When wondering about the design future, what often comes to mind is “a homogeneous image driven by technology and the market [...] perpetuating a cycle in which designers remain dealing with consequences of the current situation, rather than causes, values, or structural elements.” (Brandalise & Eira, 2019, p.133)
This means that ‘creating futures’ through design should be more about ensuring a dignified life for humans and non-humans than maximizing profits or reducing financial costs. In this sense, the present research ultimately explored the potential of the design field in leveraging emotional consciousness through embodiment.

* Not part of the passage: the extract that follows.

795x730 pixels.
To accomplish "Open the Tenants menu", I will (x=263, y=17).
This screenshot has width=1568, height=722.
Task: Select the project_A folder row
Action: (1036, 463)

The strangeness and material-weight illusion effects in data physicalizations might remain inconclusive, but the design relevance in producing more appealing experiences with data became evident. Which, at the end of the day, may even sprout better ways of communicating scientific knowledge and enhance mental/emotional well-being.
The present design research suggests data physicalization may significantly leverage people's engagement with data communication. Despite the inconclusive results related to the material-weight illusion treatment and strangeness, design decisions highly impacted all the 3D experiments' efficiency and memorability. Either beneficiating or jeopardizing them.
About data visualization, properly designed elements can highly influence the overall users' experiences, such as appealing graphics, platform's usability, meaningful interactions, storytelling, and content marketing. These informed decisions may even foster awareness regarding loneliness and its possible damages to human well-being.
In a nutshell, based on the current research findings and its theory background, appealing physicalizations and visualizations are likely to become meaningful mediums for scientific knowledge disclosure and consciousness-raising initiatives.